Luxottica Q2 profit soars on higher sales, raises outlook for FY '06
27 Jul '06
5 min read
In the retail business, the Group enjoyed another quarter of particularly strong results, especially from operations in North America, with overall performance and comparable store sales growth rates above those of the premium retail sector in that market. LensCrafters posted another above-average quarter, while Sunglass Hut's comparable store sales rose by over 11%. Similarly, Pearle Vision posted its third consecutive quarter of growth, with comparable store sales up to mid single-digits and further improvements in profitability. In Asia-Pacific, the Group's optical business continued to be the main driver. Overall, operating profitability for the Group's retail operations rose by 200 basis points to 13.9% for the quarter, and by 220 basis points to 13.3% for the year-to-date period.

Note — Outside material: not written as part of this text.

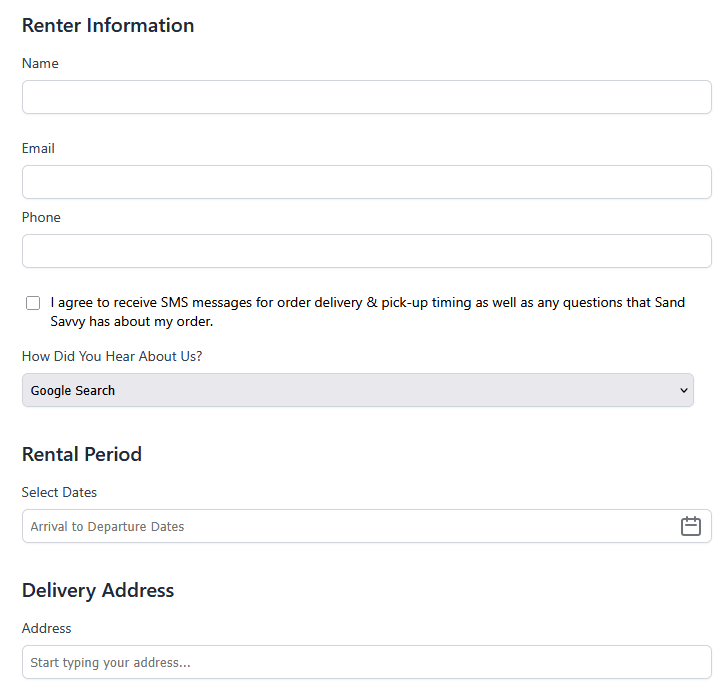Focus the Phone input field

(x=366, y=251)
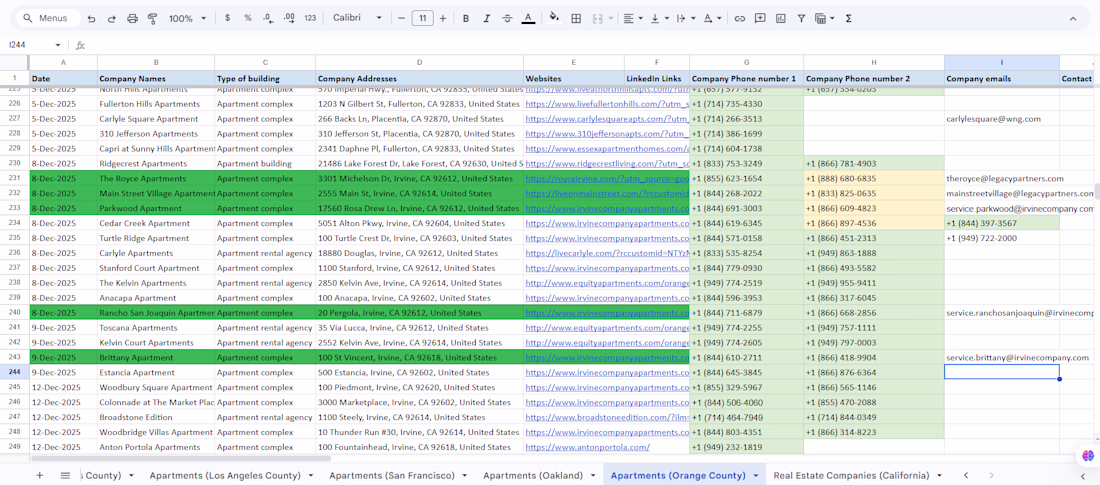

Results for the quarter and the year-to-date period reflect the impact of non-cash expenses for stock options (6) of €11 million and €21 million, respectively, compared with no such impact for the first two quarters of 2005.
Luxottica Group's consolidated results for the second quarter and first half of 2006 were approved today by its Board of Directors.
Luxottica Group is a global leader in eyewear, with nearly 5,700 optical and sun retail stores in North America, Asia-Pacific, China and Europe and a strong brand portfolio that includes Ray-Ban, the best selling sun and prescription eyewear brand in the world, as well as, among others, license brands Bvlgari, Burberry, Chanel, Dolce & Gabbana, Donna Karan, Prada, Versace and Polo Ralph Lauren, beginning January 2007, and key house brands Vogue, Persol, Arnette and REVO.